▶ **YOUR ASSIGNMENT**:
Each line of the records needs to come back exactly as written.

▶ **GIVEN RECORDS**:
========================

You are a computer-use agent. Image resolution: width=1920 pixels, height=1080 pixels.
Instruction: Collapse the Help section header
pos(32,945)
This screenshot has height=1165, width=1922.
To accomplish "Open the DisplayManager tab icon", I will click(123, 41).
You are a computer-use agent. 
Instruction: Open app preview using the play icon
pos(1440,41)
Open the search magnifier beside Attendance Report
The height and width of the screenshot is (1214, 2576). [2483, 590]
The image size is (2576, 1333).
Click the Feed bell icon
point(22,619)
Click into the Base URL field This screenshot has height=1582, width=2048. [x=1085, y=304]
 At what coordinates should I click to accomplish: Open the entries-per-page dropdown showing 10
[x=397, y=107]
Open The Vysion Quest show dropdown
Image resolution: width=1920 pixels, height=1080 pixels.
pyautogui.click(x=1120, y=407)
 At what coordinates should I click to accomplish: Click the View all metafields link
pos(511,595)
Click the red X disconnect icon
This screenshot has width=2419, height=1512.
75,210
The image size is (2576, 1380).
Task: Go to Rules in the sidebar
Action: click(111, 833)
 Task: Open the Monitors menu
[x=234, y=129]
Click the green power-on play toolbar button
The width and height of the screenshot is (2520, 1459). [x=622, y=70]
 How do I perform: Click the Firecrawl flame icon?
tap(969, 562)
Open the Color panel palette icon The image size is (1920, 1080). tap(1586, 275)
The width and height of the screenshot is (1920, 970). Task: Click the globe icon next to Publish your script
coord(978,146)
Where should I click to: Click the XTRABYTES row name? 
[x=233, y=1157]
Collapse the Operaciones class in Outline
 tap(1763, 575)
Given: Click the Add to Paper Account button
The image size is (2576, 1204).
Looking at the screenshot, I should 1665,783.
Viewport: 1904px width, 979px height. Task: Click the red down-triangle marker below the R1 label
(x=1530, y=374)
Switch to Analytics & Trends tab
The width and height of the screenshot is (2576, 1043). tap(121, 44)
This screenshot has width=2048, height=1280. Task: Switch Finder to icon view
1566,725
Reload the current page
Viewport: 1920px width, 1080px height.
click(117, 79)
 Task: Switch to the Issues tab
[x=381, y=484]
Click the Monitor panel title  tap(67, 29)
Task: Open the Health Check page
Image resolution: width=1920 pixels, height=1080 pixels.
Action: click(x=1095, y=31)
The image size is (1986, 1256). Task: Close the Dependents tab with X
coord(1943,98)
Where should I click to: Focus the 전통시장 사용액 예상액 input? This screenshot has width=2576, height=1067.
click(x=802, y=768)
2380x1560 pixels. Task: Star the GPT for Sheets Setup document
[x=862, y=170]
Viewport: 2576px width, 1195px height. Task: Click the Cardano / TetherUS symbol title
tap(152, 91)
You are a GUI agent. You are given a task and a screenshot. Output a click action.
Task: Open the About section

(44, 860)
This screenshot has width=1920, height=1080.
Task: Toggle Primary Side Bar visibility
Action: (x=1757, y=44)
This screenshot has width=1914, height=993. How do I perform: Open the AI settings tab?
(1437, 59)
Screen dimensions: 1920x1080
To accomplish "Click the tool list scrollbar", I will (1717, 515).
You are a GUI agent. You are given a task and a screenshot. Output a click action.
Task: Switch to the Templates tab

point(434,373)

========================

▶ **WRITTEN SOLUTION**:
You are a computer-use agent. Image resolution: width=1920 pixels, height=1080 pixels.
Instruction: Collapse the Help section header
pos(32,945)
This screenshot has height=1165, width=1922.
To accomplish "Open the DisplayManager tab icon", I will click(123, 41).
You are a computer-use agent. 
Instruction: Open app preview using the play icon
pos(1440,41)
Open the search magnifier beside Attendance Report
The height and width of the screenshot is (1214, 2576). [2483, 590]
The image size is (2576, 1333).
Click the Feed bell icon
point(22,619)
Click into the Base URL field This screenshot has height=1582, width=2048. [x=1085, y=304]
 At what coordinates should I click to accomplish: Open the entries-per-page dropdown showing 10
[x=397, y=107]
Open The Vysion Quest show dropdown
Image resolution: width=1920 pixels, height=1080 pixels.
pyautogui.click(x=1120, y=407)
 At what coordinates should I click to accomplish: Click the View all metafields link
pos(511,595)
Click the red X disconnect icon
This screenshot has width=2419, height=1512.
75,210
The image size is (2576, 1380).
Task: Go to Rules in the sidebar
Action: click(111, 833)
 Task: Open the Monitors menu
[x=234, y=129]
Click the green power-on play toolbar button
The width and height of the screenshot is (2520, 1459). [x=622, y=70]
 How do I perform: Click the Firecrawl flame icon?
tap(969, 562)
Open the Color panel palette icon The image size is (1920, 1080). tap(1586, 275)
The width and height of the screenshot is (1920, 970). Task: Click the globe icon next to Publish your script
coord(978,146)
Where should I click to: Click the XTRABYTES row name? 
[x=233, y=1157]
Collapse the Operaciones class in Outline
 tap(1763, 575)
Given: Click the Add to Paper Account button
The image size is (2576, 1204).
Looking at the screenshot, I should 1665,783.
Viewport: 1904px width, 979px height. Task: Click the red down-triangle marker below the R1 label
(x=1530, y=374)
Switch to Analytics & Trends tab
The width and height of the screenshot is (2576, 1043). tap(121, 44)
This screenshot has width=2048, height=1280. Task: Switch Finder to icon view
1566,725
Reload the current page
Viewport: 1920px width, 1080px height.
click(117, 79)
 Task: Switch to the Issues tab
[x=381, y=484]
Click the Monitor panel title  tap(67, 29)
Task: Open the Health Check page
Image resolution: width=1920 pixels, height=1080 pixels.
Action: click(x=1095, y=31)
The image size is (1986, 1256). Task: Close the Dependents tab with X
coord(1943,98)
Where should I click to: Focus the 전통시장 사용액 예상액 input? This screenshot has width=2576, height=1067.
click(x=802, y=768)
2380x1560 pixels. Task: Star the GPT for Sheets Setup document
[x=862, y=170]
Viewport: 2576px width, 1195px height. Task: Click the Cardano / TetherUS symbol title
tap(152, 91)
You are a GUI agent. You are given a task and a screenshot. Output a click action.
Task: Open the About section

(44, 860)
This screenshot has width=1920, height=1080.
Task: Toggle Primary Side Bar visibility
Action: (x=1757, y=44)
This screenshot has width=1914, height=993. How do I perform: Open the AI settings tab?
(1437, 59)
Screen dimensions: 1920x1080
To accomplish "Click the tool list scrollbar", I will (1717, 515).
You are a GUI agent. You are given a task and a screenshot. Output a click action.
Task: Switch to the Templates tab

point(434,373)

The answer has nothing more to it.